Microsoft’s Windows Defender Application Control (WDAC) has become a focal point for cybersecurity researchers, particularly as the company offers bug bounty payouts for qualifying bypasses. This has fostered a competitive landscape where innovative techniques are continually being developed to navigate around these security measures.
Recent findings by IBM’s X-Force team highlight various outcomes from WDAC bypass submissions. These include:
- A successful bypass leading to a potential bounty award.
- A bypass that is not fixed but added to the WDAC recommended block list, often resulting in an honorable mention.
- A submission that does not result in any recognition or reward.

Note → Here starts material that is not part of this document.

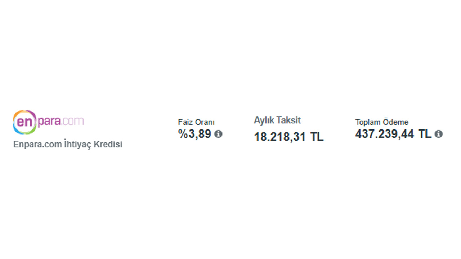Click TL after the monthly installment amount
Screen dimensions: 461x259
[x=317, y=137]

Notable figures such as Jimmy Bayne and Casey Smith have made significant contributions to this field, with their discoveries remaining unfixed yet acknowledged. The LOLBAS Project has also cataloged additional bypasses that have not received formal recognition from Microsoft, including the Microsoft Teams application, which continues to serve as a viable bypass option.

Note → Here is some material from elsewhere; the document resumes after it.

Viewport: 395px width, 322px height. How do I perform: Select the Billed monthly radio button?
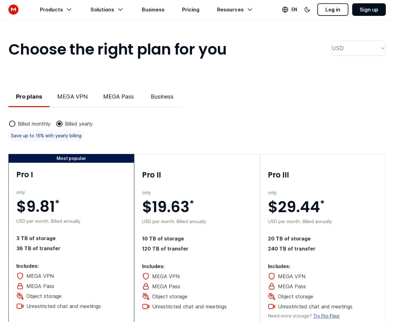12,123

Techniques for Bypassing WDAC
During Red Team Operations, the X-Force team successfully bypassed WDAC using several techniques:
- Utilizing known LOLBINs like MSBuild.exe, effective if the client has not implemented recommended block list rules.
- DLL side-loading of a trusted application with an untrusted DLL, particularly effective if WDAC is not enforcing DLL signing.
- Exploiting custom exclusion rules within the client’s WDAC policy.
- Identifying new execution chains in trusted applications to deploy Command and Control (C2) payloads.
Ruben Boonen’s insights into Electron applications reveal their dual nature as web browsers and desktop applications, utilizing standard web technologies. This architecture allows JavaScript in Electron applications to interact with the operating system, enabling various functions such as file manipulation and program execution.
Electron Applications and Node.js
Electron applications read and execute JavaScript files at runtime, providing a unique attack surface. For instance, the Microsoft Teams Electron application can execute arbitrary JavaScript code, allowing attackers to inject Node.js code into the process. This capability was first noted in 2022 by Andrew Kisliakov and further explored by others, leading to the development of tools for modifying Electron applications.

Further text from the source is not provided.